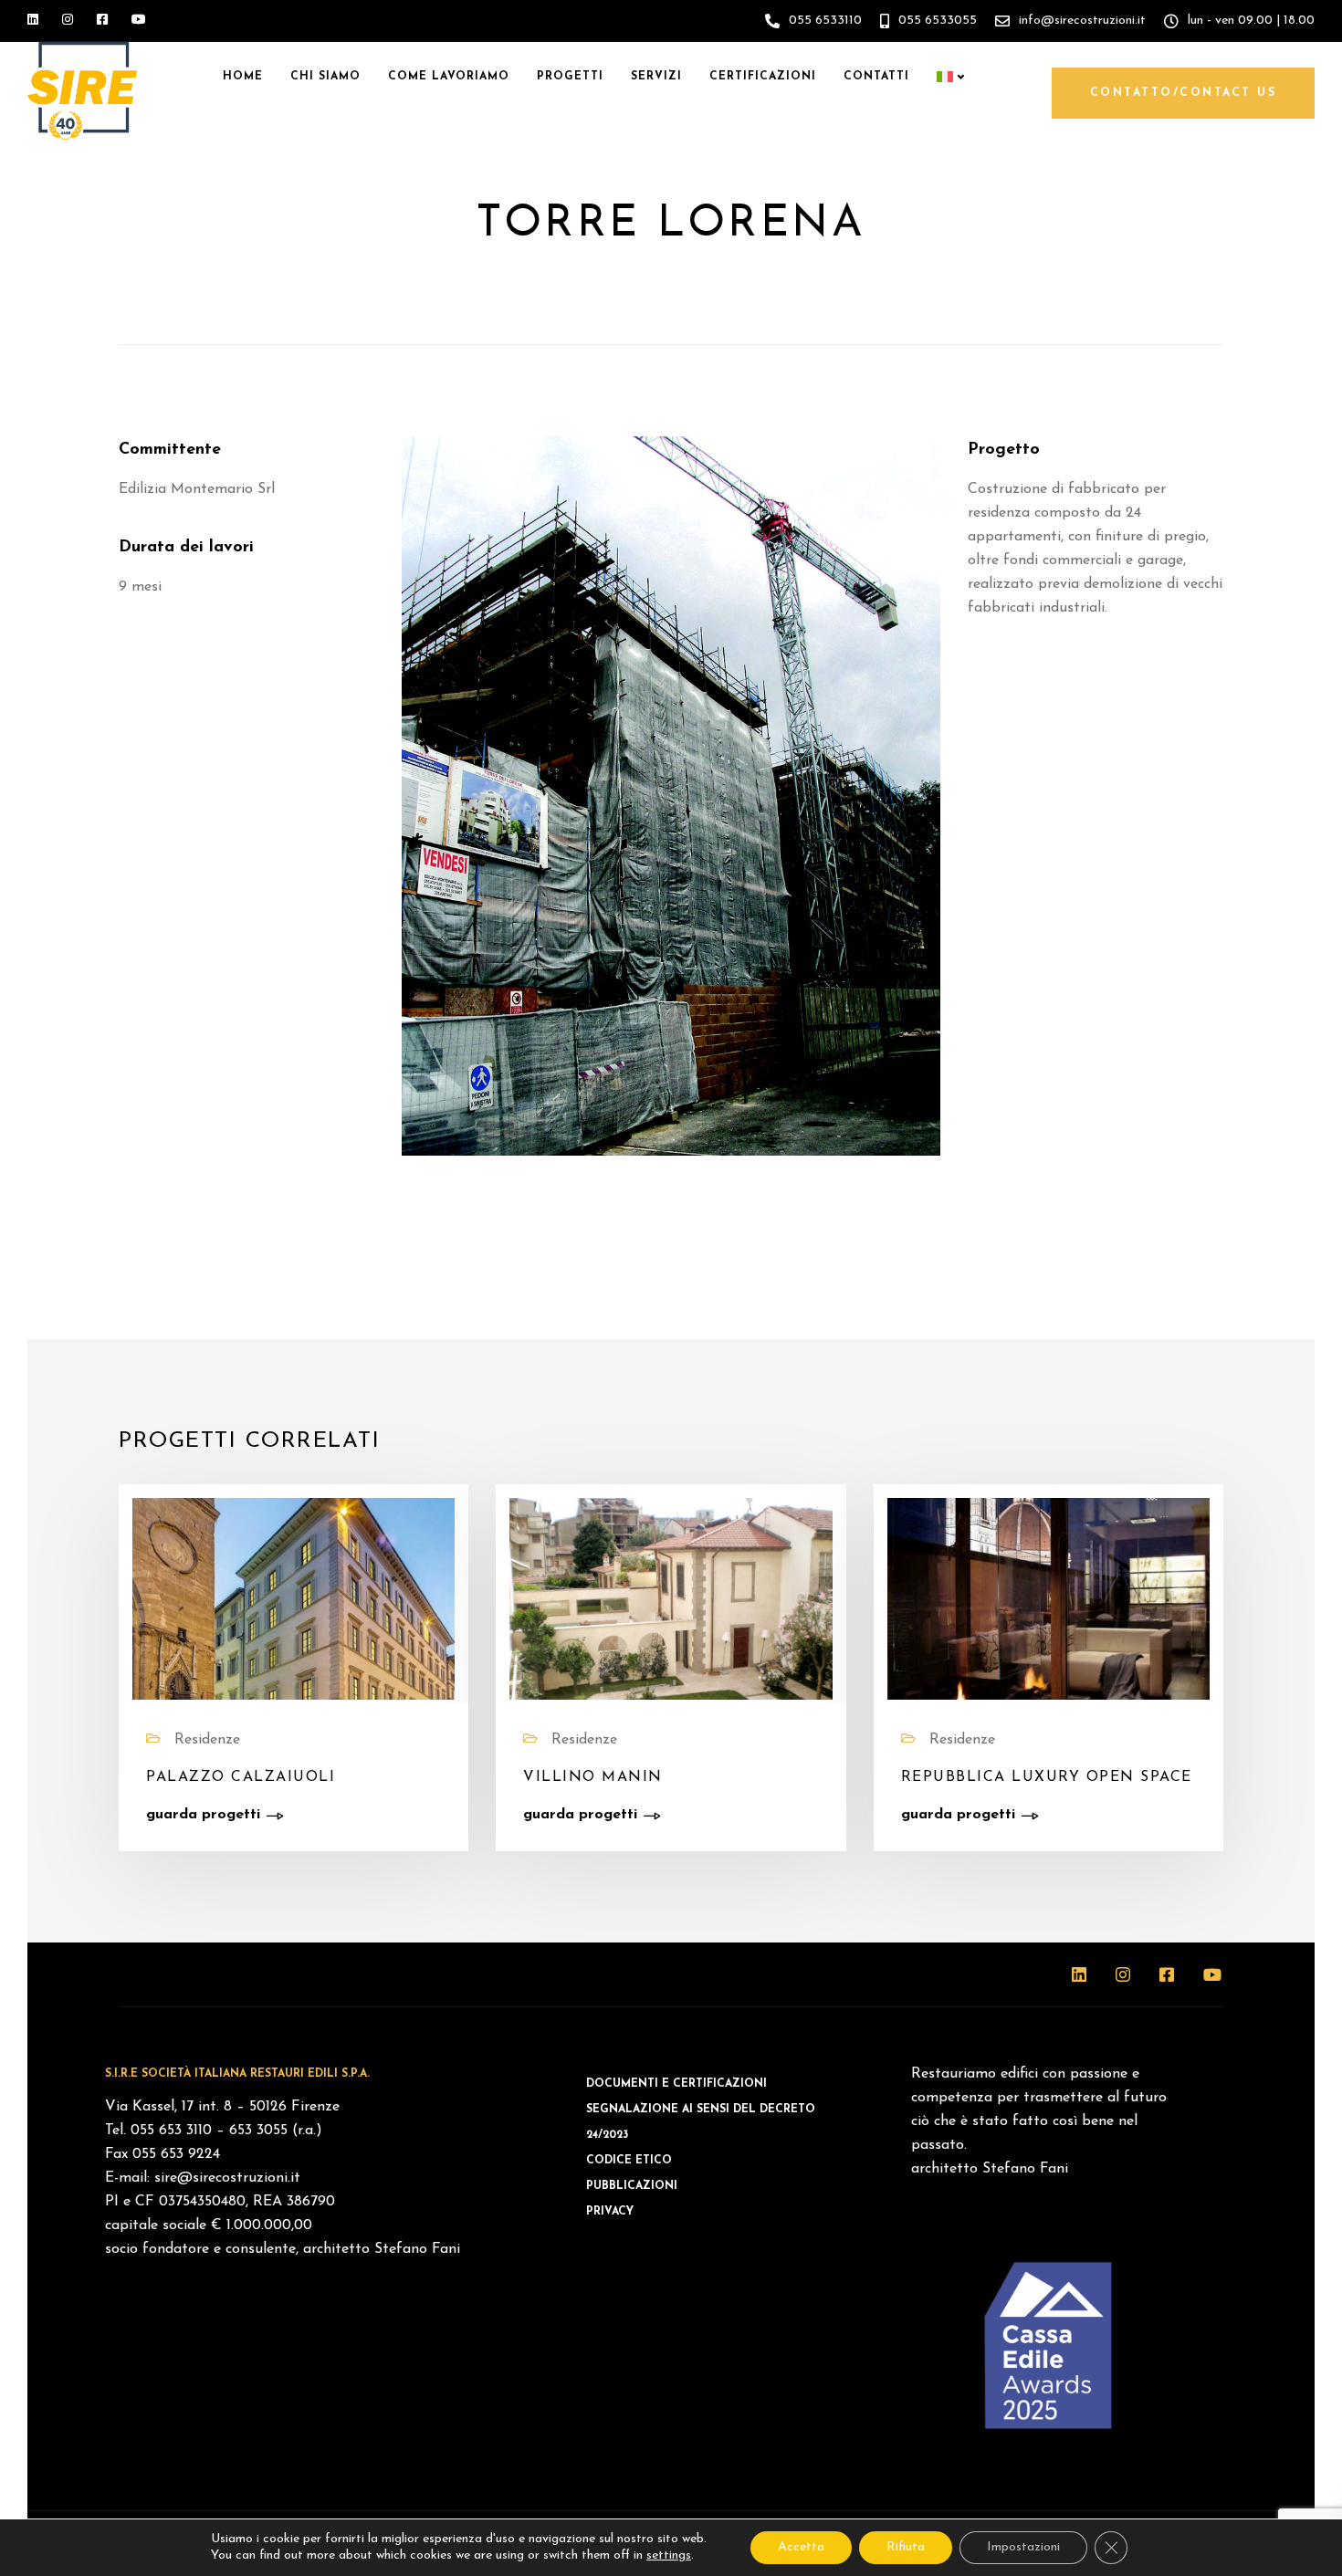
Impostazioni (1023, 2547)
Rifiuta (905, 2547)
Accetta (801, 2547)
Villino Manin (593, 1777)
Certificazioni (762, 76)
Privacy (610, 2211)
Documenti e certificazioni (676, 2084)
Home (243, 76)
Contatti (876, 76)
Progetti (570, 76)
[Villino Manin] (670, 1598)
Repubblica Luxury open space (1046, 1777)
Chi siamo (325, 76)
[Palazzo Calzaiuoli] (293, 1598)
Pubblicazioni (631, 2186)
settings (668, 2555)
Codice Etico (629, 2160)
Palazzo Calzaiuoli (240, 1777)
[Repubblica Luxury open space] (1048, 1598)
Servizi (656, 76)
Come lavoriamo (448, 76)
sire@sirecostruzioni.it (227, 2178)
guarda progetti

YOUR TASK:
With images left out, the data must be transcribed exactly.

REPLY:
Impostazioni (1023, 2547)
Rifiuta (905, 2547)
Accetta (801, 2547)
Villino Manin (593, 1777)
Certificazioni (762, 76)
Privacy (610, 2211)
Documenti e certificazioni (676, 2084)
Home (243, 76)
Contatti (876, 76)
Progetti (570, 76)
[Villino Manin] (670, 1598)
Repubblica Luxury open space (1046, 1777)
Chi siamo (325, 76)
[Palazzo Calzaiuoli] (293, 1598)
Pubblicazioni (631, 2186)
settings (668, 2555)
Codice Etico (629, 2160)
Palazzo Calzaiuoli (240, 1777)
[Repubblica Luxury open space] (1048, 1598)
Servizi (656, 76)
Come lavoriamo (448, 76)
sire@sirecostruzioni.it (227, 2178)
guarda progetti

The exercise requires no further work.